|Budget Amount *help
¥2,000,000 (Direct Cost : ¥2,000,000)
Fiscal Year 1993 : ¥400,000 (Direct Cost : ¥400,000)
Fiscal Year 1992 : ¥1,600,000 (Direct Cost : ¥1,600,000)
The idea of implementing indoor radio communication systems is so attractive because of high mobility and no trouble in wiring. However, indoor radio multipath propagation environments limit the design of these systems. Therefore, this project of research is concerned with clarifying the characteristics of indoor radio propagation. For this pupose, it is most effective to estimate the directions of arrival and delay times of multipath waves. So far, we proposed and developed a method of estimating the directions of arrival and delay times. This method utilized the MUSIC or ESPRIT algorithms which are spectrum analysis techniques with high resolution property. During 1992 and 1993, we continued to improve the estimation method through computer simulation and indoor experiments. The results obtained are described below.

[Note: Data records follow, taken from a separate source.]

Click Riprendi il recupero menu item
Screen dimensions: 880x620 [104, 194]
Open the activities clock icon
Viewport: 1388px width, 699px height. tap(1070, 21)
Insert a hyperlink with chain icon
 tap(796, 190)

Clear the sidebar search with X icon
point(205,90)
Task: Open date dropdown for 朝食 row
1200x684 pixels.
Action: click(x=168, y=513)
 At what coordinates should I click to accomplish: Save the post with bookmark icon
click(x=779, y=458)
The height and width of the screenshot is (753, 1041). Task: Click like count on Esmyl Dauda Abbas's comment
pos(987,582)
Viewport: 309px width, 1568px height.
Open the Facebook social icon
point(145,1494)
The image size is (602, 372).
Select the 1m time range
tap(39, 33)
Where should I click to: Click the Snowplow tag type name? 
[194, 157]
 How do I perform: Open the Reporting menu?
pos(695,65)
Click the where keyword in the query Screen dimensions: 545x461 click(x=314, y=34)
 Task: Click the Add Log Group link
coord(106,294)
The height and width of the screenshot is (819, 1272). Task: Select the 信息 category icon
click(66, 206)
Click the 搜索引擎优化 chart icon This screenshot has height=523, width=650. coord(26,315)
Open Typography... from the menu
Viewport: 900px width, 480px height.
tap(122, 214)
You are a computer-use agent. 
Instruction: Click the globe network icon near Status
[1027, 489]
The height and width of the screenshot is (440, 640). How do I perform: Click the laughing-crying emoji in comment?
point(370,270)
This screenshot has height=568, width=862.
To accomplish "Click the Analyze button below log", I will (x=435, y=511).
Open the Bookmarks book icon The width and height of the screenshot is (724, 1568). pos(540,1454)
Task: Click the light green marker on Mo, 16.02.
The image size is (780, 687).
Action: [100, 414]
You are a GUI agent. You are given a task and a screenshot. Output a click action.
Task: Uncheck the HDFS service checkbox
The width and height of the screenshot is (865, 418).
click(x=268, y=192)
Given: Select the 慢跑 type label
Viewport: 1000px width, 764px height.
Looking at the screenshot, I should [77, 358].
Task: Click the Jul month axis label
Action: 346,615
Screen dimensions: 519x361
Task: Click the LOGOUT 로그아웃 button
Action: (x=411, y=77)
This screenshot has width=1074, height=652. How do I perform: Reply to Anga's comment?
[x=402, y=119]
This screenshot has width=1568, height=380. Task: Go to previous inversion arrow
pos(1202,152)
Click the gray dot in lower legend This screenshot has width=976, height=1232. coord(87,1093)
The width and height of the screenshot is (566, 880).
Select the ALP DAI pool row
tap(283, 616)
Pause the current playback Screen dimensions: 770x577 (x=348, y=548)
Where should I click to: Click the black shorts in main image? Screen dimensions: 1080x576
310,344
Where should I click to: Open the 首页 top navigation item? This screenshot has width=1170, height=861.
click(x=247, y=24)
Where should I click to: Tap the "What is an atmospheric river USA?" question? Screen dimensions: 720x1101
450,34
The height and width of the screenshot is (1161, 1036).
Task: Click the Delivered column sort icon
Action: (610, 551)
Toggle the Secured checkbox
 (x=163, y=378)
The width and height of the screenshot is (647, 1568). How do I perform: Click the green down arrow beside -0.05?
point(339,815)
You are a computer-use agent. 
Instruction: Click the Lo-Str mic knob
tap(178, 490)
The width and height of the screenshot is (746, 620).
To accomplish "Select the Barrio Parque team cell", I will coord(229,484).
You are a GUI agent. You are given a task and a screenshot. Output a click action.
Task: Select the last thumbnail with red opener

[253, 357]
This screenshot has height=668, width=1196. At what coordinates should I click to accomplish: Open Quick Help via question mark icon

1. First, we proposed a method of simultaneously estimating both the directions of arrival and delay times of multipath waves. The great advantage of this method is that w
e can easily identify the propagation paths of incident waves based on the estimation results. In addition to computer simulation, we carried out experiments in a limited region. From the estimation results, we recongnized 5 to 10 significant waves, the directions of which are almost uniformly distributed in space and also the delay times of which are less than 50 ns. These results demonstrated the indoor radio environments are much complicated. Thus, we confirmed that diversity reception, especially the directivity diversity, is much effective for indoor radio communication systems under multipath propagation environments.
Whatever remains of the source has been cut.